Viveu da sua arte entre o hindi e o inglês e fazia amiúde a travessia entre Bollywood e Hollywood. Fê-la tantas vezes e com tanto sucesso que se tornou um dos nomes mais reconhecidos da indústria cinematográfica indiana, para depois ser chamado a blockbusters norte-americanos e ir construindo assim uma sólida reputação nos dois polos. O ator Irrfan Khan morreu ontem, aos 53 anos, na sequência de uma infeção no cólon, numa unidade hospitalar de Bombaim. A notícia foi confirmada pelo seu agente. “Irrfan era um ser forte, alguém que combateu até ao fim e que inspirava todos os que lhe eram próximos”, notou. O ator sofria também de um cancro, que lhe tinha sido diagnosticado em 2018.
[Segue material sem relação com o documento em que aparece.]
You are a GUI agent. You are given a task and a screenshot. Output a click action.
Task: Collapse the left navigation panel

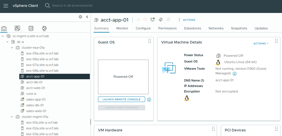(x=87, y=17)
Nascido em 1967, em Jaipur (estado do Rajastão), com o nome de Saahabzaade Irfan Ali Khan, Khan quis, primeiro, ser jogador de críquete mas, não conseguindo concretizar esse impulso, inscreveu-se numa escola de teatro. Tornou-se ator profissional na década de 80. Depois de participações televisivas conseguiu o seu primeiro papel no grande ecrã em Salaam Bombay!, em 1988, um filme de Mira Naar que foi nomeado para Óscar de Melhor Filme Estrangeiro. Em 2001, o cineasta britânico Asif Kapadia chamou-o para a sua adaptação do conto tradicional japonês O Guerreiro e a interpretação de Irrfan Khan, que somava uma série de títulos no currículo, destacou-se. No filme, Khan interpreta o papel de Lafcadia, um guerreiro indiano que tem uma crise de consciência e acaba por escolher um caminho sem violência. O filme, rodado com um baixo orçamento, venceu nesse ano o Bafta de melhor filme britânico. Estava assim cruzado o caminho entre cinemas que haveria de percorrer de forma consistente nos anos seguintes.
Dois anos depois protagonizou Maqbool, um policial indiano de Vishal Bhardwaj adaptado a partir de Macbeth, de Shakespeare. A seguir vieram as histórias que o tornaram um ator conhecido em todo o globo. Em 2007, ao lado de Angelina Jolie, entrou em Um Coração Poderoso, de Michael Winterbottom. O filme foi apresentado em Cannes e, no ano seguinte, Irrfan Khan juntou-se ao estrondoso sucesso de Danny Boyle Quem quer ser bilionário?. Na película, protagonizada por Dev Patel e Freida Pinto, Khan deu vida ao polícia que inferniza a vida das crianças. A Vida de Pi (2012), A Lancheira (2013) e as megaproduções O Fantástico Homem-Aranha (2012), Mundo Jurássico e Inferno (2016), ou a versão indiana de O Livro da Selva (2016) constam também, entre outros títulos, do seu currículo.
Em 2018, quando lhe foi diagnosticado cancro, o ator escreveu um comunicado que partilhou nas redes sociais em que, citando Margaret Mitchell, lembrava o lado unilateral do destino. “A vida não tem nenhuma obrigação de nos dar o que esperamos”, escreveu. Arregaçou então as mangas para fazer a sua parte, regressando ao trabalho, e gravou a comédia dramática Angrezi Medium, de Homi Adajania. Um último suspiro, ou talvez sorriso, que lhe sobreviveu: a estreia do filme foi adiada devido ao surto.